Des chercheurs ont développé un nouveau système capable de restaurer des fonctions moléculaires et cellulaires cruciales chez les porcs une heure après leur décès. La technologie, qui n’en est encore qu’à ses débuts, pourrait potentiellement un jour élargir l’approvisionnement de transplantation d’organes pour les humains.
Restauration des organes
Quand un cœur cesse de battre, l’apport d’oxygène et d’autres nutriments vers organes s’interrompt. Très vite, la mort cellulaire est alors entamée. Dans ces conditions, les organes se dégradent souvent trop rapidement pour être transplantés. Il existe des méthodes permettant de les préserver temporairement le temps de pouvoir opérer les transferts, mais le but ultime serait de rétablir la circulation dans l’ensemble du corps dans le but de maintenir tous les organes « en vie » le temps de pouvoir opérer les transplantations.
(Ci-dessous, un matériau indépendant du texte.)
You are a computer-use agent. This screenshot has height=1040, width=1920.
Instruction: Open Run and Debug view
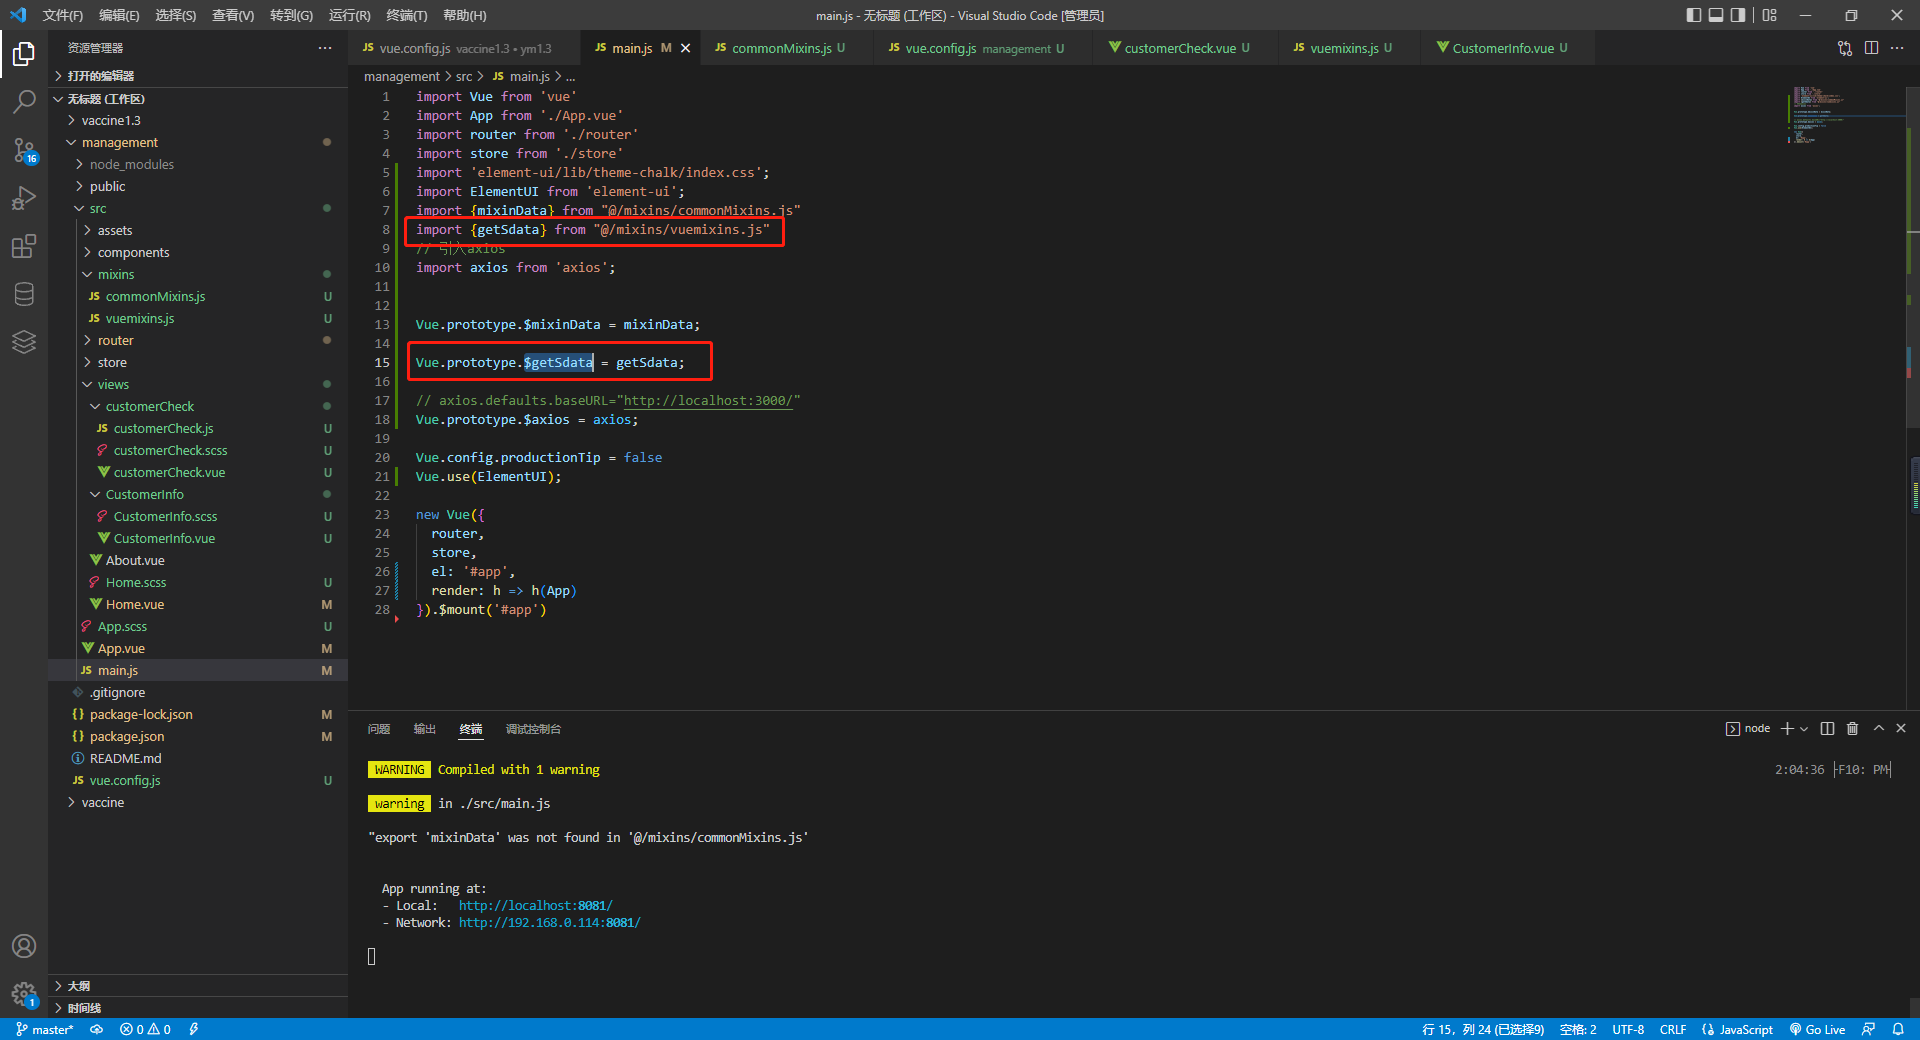point(24,198)
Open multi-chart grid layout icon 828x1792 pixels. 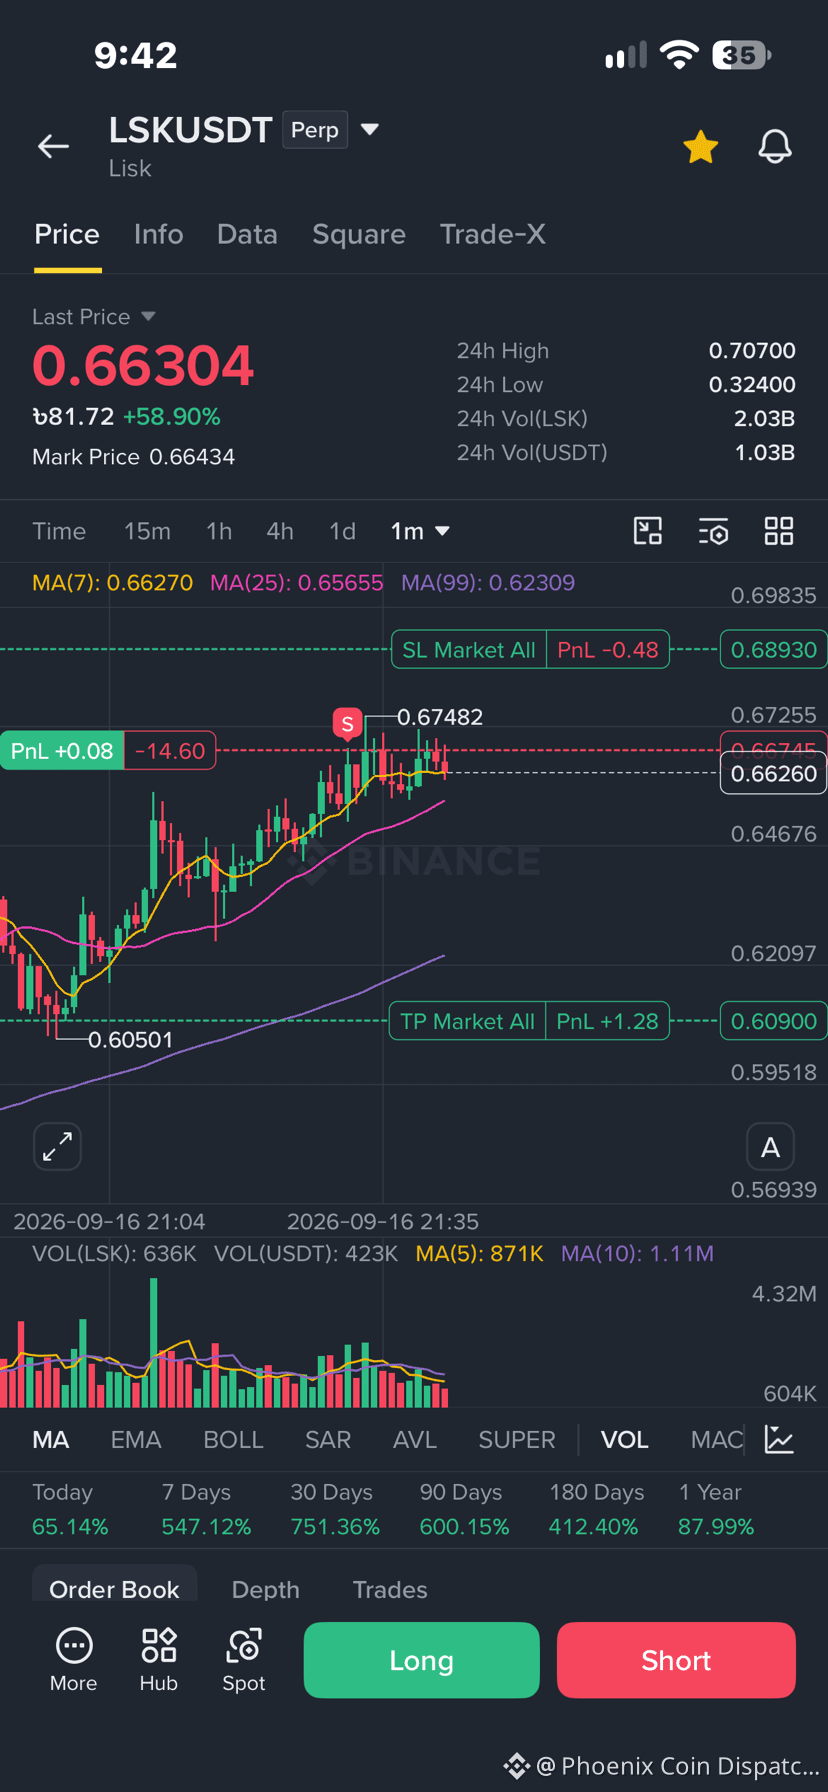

Récemment, des chercheurs de l’Université de Yale ont fait une percée en ce sens. En avril 2019, un groupe de chercheurs de cet établissement a en effet fait de grandes vagues avec ses expériences. En utilisant un cocktail de sang synthétique et d’autres composés, les scientifiques ont montré qu’il était possible de restaurer une certaine activité circulatoire et cellulaire dans le cerveau d’un porc quatre heures après la mort de l’animal, et jusqu’à six heures. Ces cellules cérébrales étaient capables d’exécuter des fonctions qui cessent normalement quelques minutes après la mort clinique.
Cette même équipe a maintenant élargi son travail avec un nouveau système nommé OrganEx. Il s’agit d’une version à grande échelle de la première technologie. Auparavant, les cerveaux des porcs décédés étaient retirés du crâne et reliés à leur système. Cette fois-ci, ils ont connecté l’ensemble du corps des porcs grâce à leur système circulatoire. En gros, la machine est connectée au système circulatoire naturel d’un animal, pompant à travers un fluide spécialement conçu pour contrer les déséquilibres métaboliques et électrolytiques qui se produisent après l’arrêt du flux sanguin.
Des résultats prometteurs
Les chercheurs ont récemment testé le système sur plusieurs porcs décédés d’un arrêt cardiaque et ont comparé les résultats avec ceux d’une technologie existante de restauration de la circulation connue sous le nom de système d’oxygénation à membrane extracorporelle (ECMO). Ceux-ci ont été branchés aux porcs une heure après leur mort pendant environ six heures.
D’après l’équipe, qui publie ses travaux dans Nature, le groupe ayant reçu le traitement OrganEx aurait montré une intégrité tissulaire beaucoup plus élevée et une réduction de la mort cellulaire, des hémorragies et du gonflement des tissus par rapport à ceux traités avec le système ECMO. Mieux encore, certains processus moléculaires et cellulaires clés auraient été restaurés dans le cœur, le cerveau, le foie et les reins des animaux.
« Au microscope, il était difficile de faire la différence entre un organe sain et un organe qui avait été traité avec la technologie OrganEx après la mort« , assure Zvonimir Vrselja, le principal auteur de l’étude. L’équipe souligne également qu’aucune activité électrique associée à une fonction cérébrale normale n’a été détectée au cours de la procédure. Autrement dit, aucun de ces porcs n’avait repris conscience.
Un avenir pour l’Homme ?
Cette nouvelle percée suggère que les corps de mammifères pourraient récupérer beaucoup mieux des interruptions du flux sanguin qu’on ne le pensait auparavant. Surtout, elle pourrait un jour aider à sauver plus d’organes pour la transplantation, ou conduire à de nouveaux traitements pour se remettre d’une crise cardiaque ou d’un accident vasculaire cérébral (AVC), en allongeant la période de survie des parties saines de nos corps.
Naturellement, il reste encore énormément de travail avant que ce système ne soit un jour testé sur l’Homme. Si les chercheurs ont ici montré qu’il était possible de restaurer certaines fonctions dans un large éventail d’organes après la mort, tous ne se sont pas rétablis au même degré. Des travaux supplémentaires seront aussi nécessaires pour déterminer si ces organes pourraient vraiment être viables pour la transplantation. Cependant, les chercheurs sont enthousiasmés par le potentiel de leur technologie.